BIATHLON Dorothea Wierer

Il BIATHLON

è uno sport in cui i partecipanti, a squadre o singolarmente devono percorrere, nel minimo tempo possibile, un percorso prefissato, sugli sci di fondo, sostando in postazioni per il tiro a segno con carabina; ogni errore con l’arma, comporta una penalità. La prima gara di ‘biathlon’ risale al 1767 dove soldati della Svezia e della Norvegia in competizione effettuavano prove di tiro, correndo contemporaneamente sugli sci. Il Comitato Olimpico Internazionale ha approvato il biathlon come disciplina, nel 1954. Le gare femminili sono state introdotte dal 1980 diventando Olimpioniche nel ’92, anno in cui è stato fondato

l’International Biathlon Union. Il biathlon è l’unica disciplina sciistica non regolamentata dalla Federazione Internazionale Sci (FIS). Praticato, in Italia, specialmente in Trentino Alto Adige, Val D’Aosta, Piemonte e Valtellina, questo sport lo è tantissimo in Russia, Scandinavia, Nord America e Germania. Come sci vengono usati

i normali di fondo, della lunghezza minima pari all’altezza dell’atleta, meno 4 cm, scarpette da attaccare agli sci e


due bastoncini per il sostegno e la spinta in avanti di chi gareggia.
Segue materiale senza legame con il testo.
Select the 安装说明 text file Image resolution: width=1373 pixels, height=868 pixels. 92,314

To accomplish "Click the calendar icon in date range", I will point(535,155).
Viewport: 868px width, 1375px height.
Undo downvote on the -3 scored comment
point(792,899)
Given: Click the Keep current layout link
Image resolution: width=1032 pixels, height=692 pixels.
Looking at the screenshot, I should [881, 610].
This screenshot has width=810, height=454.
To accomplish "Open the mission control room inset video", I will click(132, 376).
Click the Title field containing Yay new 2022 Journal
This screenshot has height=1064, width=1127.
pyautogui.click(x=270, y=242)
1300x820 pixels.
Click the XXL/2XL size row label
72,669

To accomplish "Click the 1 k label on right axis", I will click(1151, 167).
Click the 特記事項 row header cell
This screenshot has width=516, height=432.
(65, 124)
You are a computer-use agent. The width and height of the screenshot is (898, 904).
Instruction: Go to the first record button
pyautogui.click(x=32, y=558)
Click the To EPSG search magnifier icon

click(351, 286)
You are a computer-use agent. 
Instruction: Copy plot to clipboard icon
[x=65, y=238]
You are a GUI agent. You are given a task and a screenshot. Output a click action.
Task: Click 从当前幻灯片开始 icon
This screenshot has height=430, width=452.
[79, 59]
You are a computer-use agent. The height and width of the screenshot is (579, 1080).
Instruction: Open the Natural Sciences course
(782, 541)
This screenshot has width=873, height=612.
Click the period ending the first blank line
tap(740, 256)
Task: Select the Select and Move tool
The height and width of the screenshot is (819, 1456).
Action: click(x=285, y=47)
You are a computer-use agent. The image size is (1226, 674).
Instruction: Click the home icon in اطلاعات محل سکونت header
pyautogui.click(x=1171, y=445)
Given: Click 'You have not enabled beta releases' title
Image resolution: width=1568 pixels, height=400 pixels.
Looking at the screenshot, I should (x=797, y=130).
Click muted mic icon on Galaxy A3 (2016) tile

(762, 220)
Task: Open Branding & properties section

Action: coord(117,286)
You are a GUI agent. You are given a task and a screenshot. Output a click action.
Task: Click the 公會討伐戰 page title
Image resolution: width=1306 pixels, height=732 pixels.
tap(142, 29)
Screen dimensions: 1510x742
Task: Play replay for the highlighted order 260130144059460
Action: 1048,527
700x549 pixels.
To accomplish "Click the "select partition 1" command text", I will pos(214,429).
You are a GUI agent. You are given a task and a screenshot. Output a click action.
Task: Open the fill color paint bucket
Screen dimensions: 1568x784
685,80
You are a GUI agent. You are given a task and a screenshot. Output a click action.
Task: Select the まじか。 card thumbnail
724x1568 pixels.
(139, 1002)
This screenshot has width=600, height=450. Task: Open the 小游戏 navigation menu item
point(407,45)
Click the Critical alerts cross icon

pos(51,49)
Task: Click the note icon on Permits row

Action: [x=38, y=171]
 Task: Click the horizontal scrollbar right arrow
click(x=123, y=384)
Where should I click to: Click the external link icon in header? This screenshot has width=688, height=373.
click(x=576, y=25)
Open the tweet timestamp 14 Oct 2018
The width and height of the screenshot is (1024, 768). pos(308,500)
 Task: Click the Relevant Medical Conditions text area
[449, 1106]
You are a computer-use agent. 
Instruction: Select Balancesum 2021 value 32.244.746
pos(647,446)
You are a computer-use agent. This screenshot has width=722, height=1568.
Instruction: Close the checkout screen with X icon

Con distanza di tiro di 50 m per la posizione sia a terra che in piedi e dispositivo di puntamento di una diottria, sono stati introdotti, dal 1978

fucili più leggeri, di piccolo calibro, dai 3 ai 6 Kg di peso, con munizioni di 22 Ir. I tipi di gare possono essere: individuali, sprint, inseguimento, partenza in linea, staffetta, staffetta mista, a squadre.

Intervista a DOROTHEA WIERER

Negli anni ’60 gli atleti sparavano in ‘biathlon’ a palloncini gonfiati, ora a bersagli elettromeccanici. Da cosa la scelta di questo sport in particolare?

“Provengo da una valle dell’Alto Adige, fucina di grandi campioni, inoltre anche i miei fratelli praticano il biathlon ed è stato automatico che mi emozionasse, diventandone atleta!”.

Penalità per errori con l’arma ed errori più frequenti…

“Gli errori sono gli sbagli di mira ed ogni errore al tiro comporta un giro di 150 m di penalità”.

Il dover velocizzarsi per arrivare ad una postazione, può influenzare la concentrazione e modificare il tiro al bersaglio?

“Si arriva in postazione, dopo il percorso sciistico, riscontrando circa 170 pulsazioni al minuto ed è necessario uno stato mentale il più rilassato possibile, per prepararsi alla serie di colpi da terra e in piedi”.

Quali stati sono più perfezionisti nella disciplina?

“L’Italia non conta tantissimi atleti; essendo popoli legati alla neve, alle loro tradizioni, agli sport invernali che praticano oltre al biathlon, Norvegesi e Svedesi sono sicuramente più preparati”.

Praticherebbe lo ski archery (biathlon con l’arco)?

“No. Preferisco gareggiare con una vera arma, che allo sparo di un avversario si provi una reazione altrettanto forte, oltre ad emozionarsi per un traguardo personale o di squadra”.

Nel 2008 è stata la prima italiana a vincere una medaglia d’oro ai mondiali giovanili, nell’individuale: sensazioni di una diciottenne Campionessa di Biathlon?

“Da ragazzina, festeggiando con gli amici, ancora non mi rendevo conto potesse diventare una professione, anche se affrontata come atleta. Ora mi alleno costantemente e mi preparo ai traguardi che questo sport mi ‘regala’”.

In quale tipo di gara è più forte?

“Dipende tutto dallo stato fisico e mentale del momento, se di salute si è floridi, anche la spinta per gareggiare sarà al massimo”.

Nella stagione 2010/2011 tre medaglie d’oro in tre diverse gare, nei mondiali juniores: le massime aspettative dalla sua capacità motoria e attitudinale?

“Arrivati a questi livelli professionali non ci si accontenta di un decimo posto, i fans stessi si aspettano traguardi sempre migliori. Negli anni la disciplina si è sempre più impreziosita, quanto più la voglia di vincere sia presente in un atleta, sostanzialmente dipende dalla perfezione di un tiro e dalla velocità con cui si gareggia”.